The question of whether Spartacus would find out about Crixus and his army being wiped out by Marcus Crassus is answered in the opening moments of “The Dead and the Dying” when a lone rider approaches Spartacus’s camp. Naevia, wounded but living, was released and returns to Spartacus carrying Crixus’s head as a way for Crassus to mock his enemy. But Spartacus learns even worse news, discovering that war hero Pompey has returned with his legions. Not wanting to be caught between two armies, Spartacus undertakes a dangerous plot. Using the rivalry between Crassus and Pompey, he kills several of Pompey’s advance scouts and uses their uniforms to have several of his men to pose as emissaries.
They invite Crassus to meet with Pompey at a neutral site with only 20 men each to work out strategy. Crassus is reluctant as he is worried that Pompey, and not he may get credit for defeating Spartacus. However Pompey is highly favored by the Roman senate and there is no way that Crassus can ignore the request. Caesar however suggests sending Tiberius in his stead. Ah, but you have to love Caesar! After his humiliation at Tiberius’s hands in the last episode, Caesar is looking for revenge. He knows, or at least strongly suspects that the men are actually Spartacus’s men in disguise but says nothing.
The trap is sprung as Spartacus himself captures Tiberius, dragging him off his horse as he attempts to flee. Tiberius and his contingent of men are taken to the remains of an old coliseum where they will be used as sport to fight the gladiators in the same way the Gladiators were used as sport for the Romans. The Gladiators take the turns facing the Roman soldiers. Spartacus takes on two Romans, even facing them without weapons, killing them both. Gannicus one-ups him by taking on and killing three Romans. Then Lugo, Saxa, and Nasir all get their chance before only Tiberius is left to face off against Naevia.

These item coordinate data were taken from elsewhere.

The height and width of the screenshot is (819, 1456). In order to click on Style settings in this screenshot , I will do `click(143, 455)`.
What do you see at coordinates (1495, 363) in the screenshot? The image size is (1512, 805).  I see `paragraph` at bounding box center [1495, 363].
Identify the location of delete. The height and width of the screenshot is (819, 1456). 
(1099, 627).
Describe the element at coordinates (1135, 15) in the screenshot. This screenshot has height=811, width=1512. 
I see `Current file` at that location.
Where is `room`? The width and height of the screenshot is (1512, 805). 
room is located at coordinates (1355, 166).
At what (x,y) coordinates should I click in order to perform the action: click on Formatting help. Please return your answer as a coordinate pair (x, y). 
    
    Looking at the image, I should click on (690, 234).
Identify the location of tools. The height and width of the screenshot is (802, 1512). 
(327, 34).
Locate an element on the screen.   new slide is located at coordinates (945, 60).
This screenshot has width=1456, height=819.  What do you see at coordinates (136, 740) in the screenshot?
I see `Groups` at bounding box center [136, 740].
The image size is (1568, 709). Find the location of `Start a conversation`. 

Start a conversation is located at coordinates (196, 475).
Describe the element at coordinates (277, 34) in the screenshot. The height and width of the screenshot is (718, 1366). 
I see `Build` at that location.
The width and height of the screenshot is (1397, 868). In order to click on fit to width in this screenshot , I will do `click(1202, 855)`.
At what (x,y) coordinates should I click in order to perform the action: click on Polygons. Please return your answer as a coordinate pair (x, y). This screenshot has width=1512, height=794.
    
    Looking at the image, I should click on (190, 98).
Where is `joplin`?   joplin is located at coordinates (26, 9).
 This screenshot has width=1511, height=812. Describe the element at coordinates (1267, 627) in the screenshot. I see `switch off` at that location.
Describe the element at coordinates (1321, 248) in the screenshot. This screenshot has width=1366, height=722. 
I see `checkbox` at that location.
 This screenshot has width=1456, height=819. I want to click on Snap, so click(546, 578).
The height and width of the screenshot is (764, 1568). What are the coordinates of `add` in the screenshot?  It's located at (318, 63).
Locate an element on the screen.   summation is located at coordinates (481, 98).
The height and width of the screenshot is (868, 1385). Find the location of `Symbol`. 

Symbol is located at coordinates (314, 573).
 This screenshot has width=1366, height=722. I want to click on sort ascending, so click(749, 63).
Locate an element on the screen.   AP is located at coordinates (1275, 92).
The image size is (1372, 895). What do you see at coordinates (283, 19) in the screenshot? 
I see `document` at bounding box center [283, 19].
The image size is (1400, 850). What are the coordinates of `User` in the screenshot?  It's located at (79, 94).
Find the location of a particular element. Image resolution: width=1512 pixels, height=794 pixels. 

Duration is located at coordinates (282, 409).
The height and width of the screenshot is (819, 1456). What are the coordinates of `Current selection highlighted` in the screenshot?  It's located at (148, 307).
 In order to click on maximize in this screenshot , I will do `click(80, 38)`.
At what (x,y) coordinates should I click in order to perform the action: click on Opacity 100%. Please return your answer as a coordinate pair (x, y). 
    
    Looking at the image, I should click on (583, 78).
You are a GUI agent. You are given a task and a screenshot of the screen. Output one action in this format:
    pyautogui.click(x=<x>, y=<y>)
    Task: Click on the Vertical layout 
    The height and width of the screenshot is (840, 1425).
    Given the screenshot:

There’s a moment when Tiberius, beaten and trembling with fear, looks up into the stands of the assembled mass of the slave army and you can see him almost looking completely diminished. He looks younger and smaller than ever, like a child playing dress-up in his armor and holding his sword. What a striking and powerful scene and one had to hope that the arrogant little cuss finally got what was coming to him. But at the last moment a bargain is struck by Caesar who reluctantly arrives with an offer to trade 500 captured slaves for Tiberius. Yet fate intervenes again and things do not go according to plan.
For Spartacus, who has always thought with his head with remarkable clarity, this is the first time in a while that he allows himself to let loose his anger on the Roman captives. Using the battles as tribute to Crixus, he lets loose his long pent up aggressions and allows his men (and women) to do the same.
Todd Lasance again steals the show as Caesar. He’s a hard guy to root against because despite his deviousness he’s still a man of honor and wants to see Tiberius pay not only for what he did to him, but also for his assault on Kore. His rivalry with Crassus becomes more heated when Crassus orders him to take the trade offer to Spartacus, even if it means he might be killed. Another outstanding episode in what has been the best season yet of an already great series!